La "Recherche" doit viser à créer une rupture dans l'activité que ce soit en agissant sur les procédés pour abaisser sensiblement les coûts de production ou sur le serpro pour en améliorer très nettement la valeur pour ses utilisateurs : à titre de repère, on peut retenir comme objectif de pouvoir baisser les coûts de moitié ou de valoriser le nouveau produit au double de l'existant. Ces bouleversements ont souvent leur source au sein de l'entreprise à partir d'une idée d'exploitation d'une propriété technique inédite.
Il existe aussi des études d'améliorations, non négligeables, qui ne relèvent pas du niveau stratégique, mais opérationnel. Ces gains incrémentaux sont plutôt de l'innovation que de la recherche et sont plus souvent inspirées par des demandes de clients pour résoudre des préoccupations immédiates.
Lorsque l'on dépense 1€ en recherche, il faut généralement prévoir ensuite 10€ pour le développement puis 100€ pour l'industrialisation.

---

» **Travail à faire**
- 1) Dans le texte sur la recherche en entreprise, quelle somme faut-il généralement prévoir pour l'industrialisation quand on dépense 1 € en recherche ?
- 2) Traduisez en anglais cette phrase tirée du texte sur la recherche en entreprise : « Ces bouleversements ont souvent leur source au sein de l'entreprise à partir d'une idée d'exploitation d'une propriété technique inédite. »
- 3) Recopiez le passage du texte sur la recherche en entreprise qui va de « Il existe aussi » à « des préoccupations immédiates. », ces deux bornes comprises.
Les lignes n'ont aucun lien avec le texte sur la recherche en entreprise.

» **Données fournies**
---

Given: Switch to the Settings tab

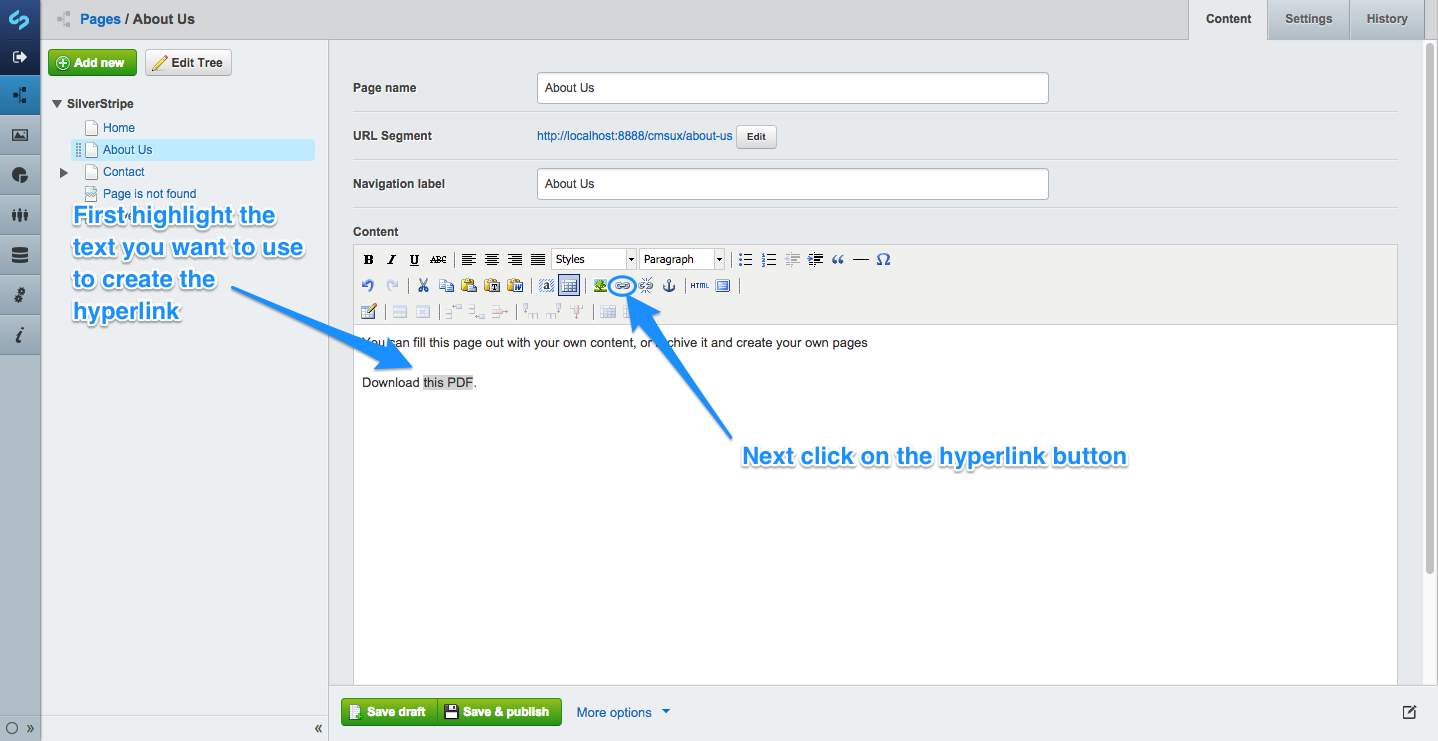Looking at the screenshot, I should pyautogui.click(x=1308, y=19).
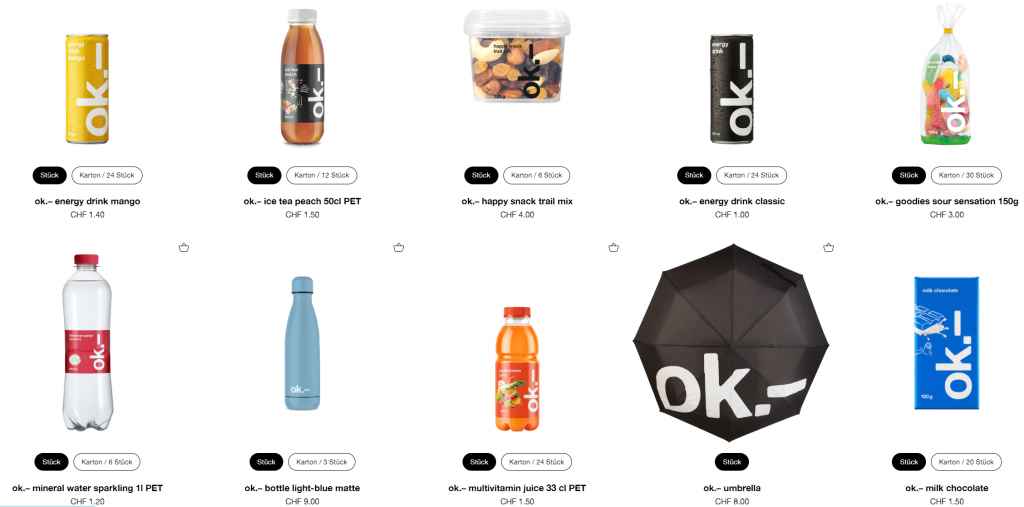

---

» **Réponses obtenues**
- 1) Il faut généralement prévoir 100 € pour l'industrialisation.

- 2) These upheavals often originate within the company, from an idea for exploiting a novel technical property.

- 3)
Il existe aussi des études d'améliorations, non négligeables, qui ne relèvent pas du niveau stratégique, mais opérationnel. Ces gains incrémentaux sont plutôt de l'innovation que de la recherche et sont plus souvent inspirées par des demandes de clients pour résoudre des préoccupations immédiates.